**Source data:**
= = = =

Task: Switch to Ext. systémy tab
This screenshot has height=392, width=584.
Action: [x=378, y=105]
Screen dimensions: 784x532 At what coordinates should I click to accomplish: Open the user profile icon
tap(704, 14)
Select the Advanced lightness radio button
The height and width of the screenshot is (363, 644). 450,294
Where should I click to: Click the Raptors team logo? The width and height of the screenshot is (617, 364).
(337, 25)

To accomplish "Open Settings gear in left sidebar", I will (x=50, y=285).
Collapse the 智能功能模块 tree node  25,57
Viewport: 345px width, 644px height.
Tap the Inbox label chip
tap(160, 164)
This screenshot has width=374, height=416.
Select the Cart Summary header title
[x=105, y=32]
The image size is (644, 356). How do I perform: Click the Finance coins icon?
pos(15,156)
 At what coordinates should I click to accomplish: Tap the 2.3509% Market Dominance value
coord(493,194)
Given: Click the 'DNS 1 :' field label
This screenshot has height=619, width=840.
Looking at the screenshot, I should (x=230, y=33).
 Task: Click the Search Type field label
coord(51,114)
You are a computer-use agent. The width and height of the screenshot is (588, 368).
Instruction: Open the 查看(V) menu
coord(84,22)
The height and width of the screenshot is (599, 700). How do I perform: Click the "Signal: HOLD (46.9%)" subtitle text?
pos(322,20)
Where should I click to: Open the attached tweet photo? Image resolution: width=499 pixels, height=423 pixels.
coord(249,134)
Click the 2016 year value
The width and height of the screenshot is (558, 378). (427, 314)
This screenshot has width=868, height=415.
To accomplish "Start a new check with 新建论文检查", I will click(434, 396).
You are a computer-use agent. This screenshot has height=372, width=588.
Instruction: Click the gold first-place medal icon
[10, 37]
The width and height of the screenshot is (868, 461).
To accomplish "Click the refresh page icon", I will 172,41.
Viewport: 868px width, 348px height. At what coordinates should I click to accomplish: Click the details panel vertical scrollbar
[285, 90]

= = = =

**Exercise goal:** Exactly as written, give the line containing "Screen dimensions: 784x532" and all remaining lines of the records.

**Exercise response:**
Screen dimensions: 784x532 At what coordinates should I click to accomplish: Open the user profile icon
tap(704, 14)
Select the Advanced lightness radio button
The height and width of the screenshot is (363, 644). 450,294
Where should I click to: Click the Raptors team logo? The width and height of the screenshot is (617, 364).
(337, 25)

To accomplish "Open Settings gear in left sidebar", I will (x=50, y=285).
Collapse the 智能功能模块 tree node  25,57
Viewport: 345px width, 644px height.
Tap the Inbox label chip
tap(160, 164)
This screenshot has width=374, height=416.
Select the Cart Summary header title
[x=105, y=32]
The image size is (644, 356). How do I perform: Click the Finance coins icon?
pos(15,156)
 At what coordinates should I click to accomplish: Tap the 2.3509% Market Dominance value
coord(493,194)
Given: Click the 'DNS 1 :' field label
This screenshot has height=619, width=840.
Looking at the screenshot, I should (x=230, y=33).
 Task: Click the Search Type field label
coord(51,114)
You are a computer-use agent. The width and height of the screenshot is (588, 368).
Instruction: Open the 查看(V) menu
coord(84,22)
The height and width of the screenshot is (599, 700). How do I perform: Click the "Signal: HOLD (46.9%)" subtitle text?
pos(322,20)
Where should I click to: Open the attached tweet photo? Image resolution: width=499 pixels, height=423 pixels.
coord(249,134)
Click the 2016 year value
The width and height of the screenshot is (558, 378). (427, 314)
This screenshot has width=868, height=415.
To accomplish "Start a new check with 新建论文检查", I will click(434, 396).
You are a computer-use agent. This screenshot has height=372, width=588.
Instruction: Click the gold first-place medal icon
[10, 37]
The width and height of the screenshot is (868, 461).
To accomplish "Click the refresh page icon", I will 172,41.
Viewport: 868px width, 348px height. At what coordinates should I click to accomplish: Click the details panel vertical scrollbar
[285, 90]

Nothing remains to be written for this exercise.